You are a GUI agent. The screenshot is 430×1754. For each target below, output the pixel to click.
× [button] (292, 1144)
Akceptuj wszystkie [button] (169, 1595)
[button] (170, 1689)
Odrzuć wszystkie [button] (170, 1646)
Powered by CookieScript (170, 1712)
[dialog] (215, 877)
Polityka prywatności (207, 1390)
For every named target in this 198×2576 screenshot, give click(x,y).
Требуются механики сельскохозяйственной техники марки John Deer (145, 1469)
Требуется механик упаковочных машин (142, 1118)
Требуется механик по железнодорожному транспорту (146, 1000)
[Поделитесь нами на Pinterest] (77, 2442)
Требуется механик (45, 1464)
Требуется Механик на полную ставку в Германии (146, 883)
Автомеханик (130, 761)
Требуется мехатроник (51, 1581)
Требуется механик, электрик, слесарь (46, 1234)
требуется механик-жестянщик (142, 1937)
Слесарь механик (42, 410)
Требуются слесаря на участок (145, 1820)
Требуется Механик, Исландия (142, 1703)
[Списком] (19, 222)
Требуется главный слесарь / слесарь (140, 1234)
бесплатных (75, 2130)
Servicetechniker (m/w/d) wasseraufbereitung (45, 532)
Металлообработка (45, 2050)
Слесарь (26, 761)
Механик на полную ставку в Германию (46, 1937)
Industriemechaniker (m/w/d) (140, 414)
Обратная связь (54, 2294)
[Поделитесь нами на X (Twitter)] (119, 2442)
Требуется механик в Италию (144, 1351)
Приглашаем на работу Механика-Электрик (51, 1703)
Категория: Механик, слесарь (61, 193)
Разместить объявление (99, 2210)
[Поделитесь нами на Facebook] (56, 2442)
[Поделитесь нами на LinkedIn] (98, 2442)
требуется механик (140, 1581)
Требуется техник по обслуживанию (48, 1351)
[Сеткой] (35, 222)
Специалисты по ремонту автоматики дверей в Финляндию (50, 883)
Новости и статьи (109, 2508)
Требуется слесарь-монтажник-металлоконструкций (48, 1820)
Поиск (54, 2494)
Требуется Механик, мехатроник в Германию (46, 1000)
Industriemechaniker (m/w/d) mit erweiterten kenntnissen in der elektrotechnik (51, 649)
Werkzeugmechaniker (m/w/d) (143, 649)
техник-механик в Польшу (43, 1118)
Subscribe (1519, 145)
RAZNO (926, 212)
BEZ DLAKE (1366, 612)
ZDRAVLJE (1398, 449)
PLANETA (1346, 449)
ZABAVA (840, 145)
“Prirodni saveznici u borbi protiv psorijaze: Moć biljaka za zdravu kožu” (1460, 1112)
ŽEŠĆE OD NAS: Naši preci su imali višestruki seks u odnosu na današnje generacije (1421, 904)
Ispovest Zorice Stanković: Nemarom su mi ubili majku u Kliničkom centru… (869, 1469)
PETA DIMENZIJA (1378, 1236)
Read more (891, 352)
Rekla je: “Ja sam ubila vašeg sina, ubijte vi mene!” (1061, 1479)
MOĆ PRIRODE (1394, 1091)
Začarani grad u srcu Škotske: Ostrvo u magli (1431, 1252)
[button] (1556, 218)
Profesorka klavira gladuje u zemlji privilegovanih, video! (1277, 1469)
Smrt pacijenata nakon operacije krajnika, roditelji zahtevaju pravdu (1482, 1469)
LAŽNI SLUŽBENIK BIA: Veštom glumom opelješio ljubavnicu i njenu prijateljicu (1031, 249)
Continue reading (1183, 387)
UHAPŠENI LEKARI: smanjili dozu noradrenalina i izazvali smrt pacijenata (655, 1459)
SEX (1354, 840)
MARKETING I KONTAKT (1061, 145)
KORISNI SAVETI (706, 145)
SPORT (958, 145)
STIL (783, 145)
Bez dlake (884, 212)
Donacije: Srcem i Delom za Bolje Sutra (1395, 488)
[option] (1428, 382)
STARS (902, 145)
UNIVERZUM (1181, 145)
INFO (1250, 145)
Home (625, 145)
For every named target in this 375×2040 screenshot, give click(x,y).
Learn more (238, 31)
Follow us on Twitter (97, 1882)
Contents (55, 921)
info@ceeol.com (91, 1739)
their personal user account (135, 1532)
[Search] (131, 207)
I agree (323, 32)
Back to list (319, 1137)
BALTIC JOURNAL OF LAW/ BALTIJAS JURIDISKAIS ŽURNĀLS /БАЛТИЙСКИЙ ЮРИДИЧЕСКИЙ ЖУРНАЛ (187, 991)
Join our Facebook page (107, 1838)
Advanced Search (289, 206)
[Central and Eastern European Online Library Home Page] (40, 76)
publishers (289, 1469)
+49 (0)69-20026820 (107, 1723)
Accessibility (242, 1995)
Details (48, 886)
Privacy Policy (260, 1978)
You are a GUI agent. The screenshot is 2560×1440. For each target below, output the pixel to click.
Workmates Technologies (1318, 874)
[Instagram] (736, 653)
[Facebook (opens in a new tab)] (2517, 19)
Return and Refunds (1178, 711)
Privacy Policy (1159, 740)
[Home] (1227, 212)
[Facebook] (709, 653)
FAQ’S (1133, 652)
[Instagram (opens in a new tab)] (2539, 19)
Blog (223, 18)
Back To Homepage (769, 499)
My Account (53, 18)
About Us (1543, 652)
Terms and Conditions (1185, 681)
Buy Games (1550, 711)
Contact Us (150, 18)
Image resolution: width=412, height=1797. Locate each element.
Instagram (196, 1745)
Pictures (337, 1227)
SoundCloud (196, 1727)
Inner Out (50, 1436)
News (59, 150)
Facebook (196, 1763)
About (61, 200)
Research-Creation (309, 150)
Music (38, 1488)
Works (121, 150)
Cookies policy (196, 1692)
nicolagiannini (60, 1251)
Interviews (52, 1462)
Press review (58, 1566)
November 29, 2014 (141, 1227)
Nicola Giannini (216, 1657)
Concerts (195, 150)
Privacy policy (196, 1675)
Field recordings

──────────

Transcribe, exactly and completely, all of the entries.

You are a GUI agent. The screenshot is 430×1754. For each target below, output the pixel to click.
× [button] (292, 1144)
Akceptuj wszystkie [button] (169, 1595)
[button] (170, 1689)
Odrzuć wszystkie [button] (170, 1646)
Powered by CookieScript (170, 1712)
[dialog] (215, 877)
Polityka prywatności (207, 1390)
For every named target in this 198×2576 screenshot, give click(x,y).
Требуются механики сельскохозяйственной техники марки John Deer (145, 1469)
Требуется механик упаковочных машин (142, 1118)
Требуется механик по железнодорожному транспорту (146, 1000)
[Поделитесь нами на Pinterest] (77, 2442)
Требуется механик (45, 1464)
Требуется Механик на полную ставку в Германии (146, 883)
Автомеханик (130, 761)
Требуется мехатроник (51, 1581)
Требуется механик, электрик, слесарь (46, 1234)
требуется механик-жестянщик (142, 1937)
Слесарь механик (42, 410)
Требуются слесаря на участок (145, 1820)
Требуется Механик, Исландия (142, 1703)
[Списком] (19, 222)
Требуется главный слесарь / слесарь (140, 1234)
бесплатных (75, 2130)
Servicetechniker (m/w/d) wasseraufbereitung (45, 532)
Металлообработка (45, 2050)
Слесарь (26, 761)
Механик на полную ставку в Германию (46, 1937)
Industriemechaniker (m/w/d) (140, 414)
Обратная связь (54, 2294)
[Поделитесь нами на X (Twitter)] (119, 2442)
Требуется механик в Италию (144, 1351)
Приглашаем на работу Механика-Электрик (51, 1703)
Категория: Механик, слесарь (61, 193)
Разместить объявление (99, 2210)
[Поделитесь нами на Facebook] (56, 2442)
[Поделитесь нами на LinkedIn] (98, 2442)
требуется механик (140, 1581)
Требуется техник по обслуживанию (48, 1351)
[Сеткой] (35, 222)
Специалисты по ремонту автоматики дверей в Финляндию (50, 883)
Новости и статьи (109, 2508)
Требуется слесарь-монтажник-металлоконструкций (48, 1820)
Поиск (54, 2494)
Требуется Механик, мехатроник в Германию (46, 1000)
Industriemechaniker (m/w/d) mit erweiterten kenntnissen in der elektrotechnik (51, 649)
Werkzeugmechaniker (m/w/d) (143, 649)
техник-механик в Польшу (43, 1118)
Subscribe (1519, 145)
RAZNO (926, 212)
BEZ DLAKE (1366, 612)
ZDRAVLJE (1398, 449)
PLANETA (1346, 449)
ZABAVA (840, 145)
“Prirodni saveznici u borbi protiv psorijaze: Moć biljaka za zdravu kožu” (1460, 1112)
ŽEŠĆE OD NAS: Naši preci su imali višestruki seks u odnosu na današnje generacije (1421, 904)
Ispovest Zorice Stanković: Nemarom su mi ubili majku u Kliničkom centru… (869, 1469)
PETA DIMENZIJA (1378, 1236)
Read more (891, 352)
Rekla je: “Ja sam ubila vašeg sina, ubijte vi mene!” (1061, 1479)
MOĆ PRIRODE (1394, 1091)
Začarani grad u srcu Škotske: Ostrvo u magli (1431, 1252)
[button] (1556, 218)
Profesorka klavira gladuje u zemlji privilegovanih, video! (1277, 1469)
Smrt pacijenata nakon operacije krajnika, roditelji zahtevaju pravdu (1482, 1469)
LAŽNI SLUŽBENIK BIA: Veštom glumom opelješio ljubavnicu i njenu prijateljicu (1031, 249)
Continue reading (1183, 387)
UHAPŠENI LEKARI: smanjili dozu noradrenalina i izazvali smrt pacijenata (655, 1459)
SEX (1354, 840)
MARKETING I KONTAKT (1061, 145)
KORISNI SAVETI (706, 145)
SPORT (958, 145)
STIL (783, 145)
Bez dlake (884, 212)
Donacije: Srcem i Delom za Bolje Sutra (1395, 488)
[option] (1428, 382)
STARS (902, 145)
UNIVERZUM (1181, 145)
INFO (1250, 145)
Home (625, 145)
For every named target in this 375×2040 screenshot, give click(x,y).
Learn more (238, 31)
Follow us on Twitter (97, 1882)
Contents (55, 921)
info@ceeol.com (91, 1739)
their personal user account (135, 1532)
[Search] (131, 207)
I agree (323, 32)
Back to list (319, 1137)
BALTIC JOURNAL OF LAW/ BALTIJAS JURIDISKAIS ŽURNĀLS /БАЛТИЙСКИЙ ЮРИДИЧЕСКИЙ ЖУРНАЛ (187, 991)
Join our Facebook page (107, 1838)
Advanced Search (289, 206)
[Central and Eastern European Online Library Home Page] (40, 76)
publishers (289, 1469)
+49 (0)69-20026820 (107, 1723)
Accessibility (242, 1995)
Details (48, 886)
Privacy Policy (260, 1978)
You are a GUI agent. The screenshot is 2560×1440. For each target below, output the pixel to click.
Workmates Technologies (1318, 874)
[Instagram] (736, 653)
[Facebook (opens in a new tab)] (2517, 19)
Return and Refunds (1178, 711)
Privacy Policy (1159, 740)
[Home] (1227, 212)
[Facebook] (709, 653)
FAQ’S (1133, 652)
[Instagram (opens in a new tab)] (2539, 19)
Blog (223, 18)
Back To Homepage (769, 499)
My Account (53, 18)
About Us (1543, 652)
Terms and Conditions (1185, 681)
Buy Games (1550, 711)
Contact Us (150, 18)
Image resolution: width=412, height=1797. Locate each element.
Instagram (196, 1745)
Pictures (337, 1227)
SoundCloud (196, 1727)
Inner Out (50, 1436)
News (59, 150)
Facebook (196, 1763)
About (61, 200)
Research-Creation (309, 150)
Music (38, 1488)
Works (121, 150)
Cookies policy (196, 1692)
nicolagiannini (60, 1251)
Interviews (52, 1462)
Press review (58, 1566)
November 29, 2014 (141, 1227)
Nicola Giannini (216, 1657)
Concerts (195, 150)
Privacy policy (196, 1675)
Field recordings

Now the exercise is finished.